リオンが遠くにいるキッドを睨み、キッドが遠くにいるリオンを睨み、リオンが息を吸って、吐いて、あたしを見る。
そして、
「ニコラ」
にこりと、微笑んだ。
「今夜も夢で会おう」
そう言って、あたし達に背中を見せる。
ヘンゼとグレタが一度あたし達に敬礼し、リオンを追いかける。リオンの部下らしき兵士と警察も、一度ビリーとキッドに敬礼してから、リオンの背中を追いかける。
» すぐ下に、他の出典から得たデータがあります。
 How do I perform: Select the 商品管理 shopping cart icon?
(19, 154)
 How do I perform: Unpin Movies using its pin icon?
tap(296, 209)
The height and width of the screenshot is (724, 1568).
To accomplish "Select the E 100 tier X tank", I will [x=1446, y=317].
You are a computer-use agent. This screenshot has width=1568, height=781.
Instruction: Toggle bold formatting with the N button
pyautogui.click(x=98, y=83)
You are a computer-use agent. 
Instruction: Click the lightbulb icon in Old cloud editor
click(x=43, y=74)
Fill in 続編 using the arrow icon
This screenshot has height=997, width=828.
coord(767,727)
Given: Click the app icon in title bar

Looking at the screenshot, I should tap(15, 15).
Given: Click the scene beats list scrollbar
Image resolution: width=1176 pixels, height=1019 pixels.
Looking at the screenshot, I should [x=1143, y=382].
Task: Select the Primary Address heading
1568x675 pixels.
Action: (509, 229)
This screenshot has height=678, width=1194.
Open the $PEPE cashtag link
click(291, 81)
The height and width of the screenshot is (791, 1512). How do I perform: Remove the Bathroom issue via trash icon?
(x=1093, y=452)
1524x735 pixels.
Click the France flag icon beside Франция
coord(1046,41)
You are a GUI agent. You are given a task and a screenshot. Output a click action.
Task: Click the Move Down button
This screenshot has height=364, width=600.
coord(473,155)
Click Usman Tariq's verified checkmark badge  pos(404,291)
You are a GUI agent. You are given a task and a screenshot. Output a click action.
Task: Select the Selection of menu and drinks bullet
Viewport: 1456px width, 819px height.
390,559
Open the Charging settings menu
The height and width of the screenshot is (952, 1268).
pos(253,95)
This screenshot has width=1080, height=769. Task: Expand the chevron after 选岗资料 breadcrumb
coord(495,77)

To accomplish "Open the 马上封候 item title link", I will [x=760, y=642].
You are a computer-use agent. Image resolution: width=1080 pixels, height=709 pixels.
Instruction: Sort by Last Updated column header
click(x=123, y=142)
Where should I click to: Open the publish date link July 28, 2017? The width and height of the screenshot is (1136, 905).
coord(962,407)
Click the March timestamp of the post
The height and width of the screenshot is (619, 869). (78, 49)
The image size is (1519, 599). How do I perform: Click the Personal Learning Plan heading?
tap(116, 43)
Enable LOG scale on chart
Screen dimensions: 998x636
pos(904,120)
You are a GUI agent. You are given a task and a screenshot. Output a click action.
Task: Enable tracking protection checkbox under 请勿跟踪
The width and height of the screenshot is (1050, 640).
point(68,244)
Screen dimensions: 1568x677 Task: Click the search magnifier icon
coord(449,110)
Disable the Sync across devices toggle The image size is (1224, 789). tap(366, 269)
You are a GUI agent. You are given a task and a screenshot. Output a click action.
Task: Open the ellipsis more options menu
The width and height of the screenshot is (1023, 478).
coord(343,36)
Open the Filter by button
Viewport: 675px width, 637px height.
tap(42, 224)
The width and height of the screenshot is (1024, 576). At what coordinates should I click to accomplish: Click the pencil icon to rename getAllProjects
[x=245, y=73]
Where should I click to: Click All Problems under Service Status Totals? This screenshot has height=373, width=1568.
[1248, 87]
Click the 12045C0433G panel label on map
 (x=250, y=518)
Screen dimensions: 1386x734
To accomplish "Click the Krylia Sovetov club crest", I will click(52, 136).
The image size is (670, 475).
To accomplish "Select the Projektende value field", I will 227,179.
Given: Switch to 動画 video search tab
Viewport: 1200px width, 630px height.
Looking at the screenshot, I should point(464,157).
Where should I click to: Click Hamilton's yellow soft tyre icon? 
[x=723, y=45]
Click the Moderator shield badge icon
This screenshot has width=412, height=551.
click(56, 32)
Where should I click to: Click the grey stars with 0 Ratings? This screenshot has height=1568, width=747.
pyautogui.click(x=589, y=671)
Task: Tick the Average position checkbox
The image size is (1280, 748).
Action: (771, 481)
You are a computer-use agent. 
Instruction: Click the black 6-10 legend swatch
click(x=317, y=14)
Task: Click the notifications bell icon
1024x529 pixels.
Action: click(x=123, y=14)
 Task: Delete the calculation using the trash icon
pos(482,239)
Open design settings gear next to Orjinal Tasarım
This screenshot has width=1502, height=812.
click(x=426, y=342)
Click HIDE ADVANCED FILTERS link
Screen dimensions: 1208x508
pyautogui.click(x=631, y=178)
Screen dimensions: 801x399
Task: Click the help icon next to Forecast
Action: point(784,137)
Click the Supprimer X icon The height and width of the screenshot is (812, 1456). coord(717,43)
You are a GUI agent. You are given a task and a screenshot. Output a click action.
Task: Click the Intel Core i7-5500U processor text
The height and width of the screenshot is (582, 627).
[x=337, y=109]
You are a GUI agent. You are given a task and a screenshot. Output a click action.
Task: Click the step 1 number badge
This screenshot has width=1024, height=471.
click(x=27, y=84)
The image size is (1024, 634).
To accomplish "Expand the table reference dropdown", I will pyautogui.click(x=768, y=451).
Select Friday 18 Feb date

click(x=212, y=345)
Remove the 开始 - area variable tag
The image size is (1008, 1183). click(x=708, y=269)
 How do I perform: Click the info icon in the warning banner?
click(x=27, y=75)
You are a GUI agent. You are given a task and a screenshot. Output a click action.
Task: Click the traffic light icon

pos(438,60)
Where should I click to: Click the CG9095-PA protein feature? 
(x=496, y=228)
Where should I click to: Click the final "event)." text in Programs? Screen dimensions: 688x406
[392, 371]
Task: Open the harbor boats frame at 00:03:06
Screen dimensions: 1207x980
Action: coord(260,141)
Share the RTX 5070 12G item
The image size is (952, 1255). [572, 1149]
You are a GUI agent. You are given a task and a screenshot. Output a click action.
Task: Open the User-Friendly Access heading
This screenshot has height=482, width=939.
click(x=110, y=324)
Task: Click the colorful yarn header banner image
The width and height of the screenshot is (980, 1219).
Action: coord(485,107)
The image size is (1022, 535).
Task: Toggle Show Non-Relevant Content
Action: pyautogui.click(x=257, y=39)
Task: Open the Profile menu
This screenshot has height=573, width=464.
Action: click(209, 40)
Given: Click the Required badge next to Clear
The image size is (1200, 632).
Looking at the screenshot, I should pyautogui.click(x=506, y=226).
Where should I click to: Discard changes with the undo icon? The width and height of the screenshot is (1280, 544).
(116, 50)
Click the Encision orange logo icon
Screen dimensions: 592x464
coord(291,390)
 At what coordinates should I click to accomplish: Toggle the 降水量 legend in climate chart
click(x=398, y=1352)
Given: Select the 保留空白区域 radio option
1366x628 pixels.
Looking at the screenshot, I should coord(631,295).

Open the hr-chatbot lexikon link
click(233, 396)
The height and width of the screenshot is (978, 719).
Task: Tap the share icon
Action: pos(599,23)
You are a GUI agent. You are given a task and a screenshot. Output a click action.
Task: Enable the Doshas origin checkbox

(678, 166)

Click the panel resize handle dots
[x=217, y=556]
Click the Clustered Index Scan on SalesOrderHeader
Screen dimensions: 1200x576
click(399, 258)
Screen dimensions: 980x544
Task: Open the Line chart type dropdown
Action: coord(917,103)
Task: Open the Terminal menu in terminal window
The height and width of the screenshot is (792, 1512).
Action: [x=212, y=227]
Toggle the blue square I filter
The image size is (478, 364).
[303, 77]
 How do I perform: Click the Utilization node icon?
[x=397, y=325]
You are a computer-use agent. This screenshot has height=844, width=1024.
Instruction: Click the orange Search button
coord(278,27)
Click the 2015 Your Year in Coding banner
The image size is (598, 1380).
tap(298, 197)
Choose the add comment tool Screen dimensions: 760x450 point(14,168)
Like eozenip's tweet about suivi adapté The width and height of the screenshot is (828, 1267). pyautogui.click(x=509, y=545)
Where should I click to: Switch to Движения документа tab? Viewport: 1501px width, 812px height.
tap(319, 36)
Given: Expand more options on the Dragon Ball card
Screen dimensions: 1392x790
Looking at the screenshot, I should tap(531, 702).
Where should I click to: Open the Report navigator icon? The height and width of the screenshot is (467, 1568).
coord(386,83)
キッドがその背中を睨み、いなくなるまで睨み、周りにいる部下達の腕を払い、自分も自力で立ち、口の端を拭った。
「くそ……。俺の美しい顔が……」
「キッド様」
ビリーが背筋を伸ばしたまま、向こうの方角に片手を向けた。
「お帰りの準備が出来ております」
「じいや」
キッドがいらついたようにビリーを睨み、歩み寄る。
「俺は悪くないよ。あいつが勝手に暴れて癇癪起こしてテリーをどこかに連れて行こうとしたんだ」
「手を出したのはお前じゃないか。お前にも非があるぞ」
「売ってきた喧嘩を買っただけだ。可愛い兄弟喧嘩じゃないか」
「帰りなさい」
「なんで俺が怒られないといけないわけ? 事件を解決したのは俺だよ」
「帰りなさい」
「あいつだって殴ってきた!」
「帰りなさい」
「おかしいのはあいつじゃないか!!」
「帰れ!!」
「ああ! 不快だよ! 不会で不快で不愉快だ! とっとと帰るよ! 帰ればいいんだろ!」
キッドがビリーに怒鳴り、あたしに大股で歩いてくる。
(うん?)
手を掴まれる。
(うん?)
引っ張られる。
(うん?)
大股で歩くキッドに、引きずられるように引っ張られる。
「え、ちょっと……」
キッドが無視して歩く。
「え?」
ビリーに振り向く。
「じいじ」
「テリーや、頼んだぞ」
「……」
あたしはきょとんと瞬きする。
(え?)
キッドに振り向く。
(え?)
ビリーに振り向く。
(何?)
あたしが面倒見ろってこと?
見れば、キッドが前だけ見て大股で歩く。
見れば、キッドがあたしの手を掴んで大股で歩く。
見れば、キッドがあたしを絶対に離さず馬車に向かって歩く。
(……え? なんであたしが……?)
キッドの足とあたしの足が馬車に向かって、無言で歩き続けた。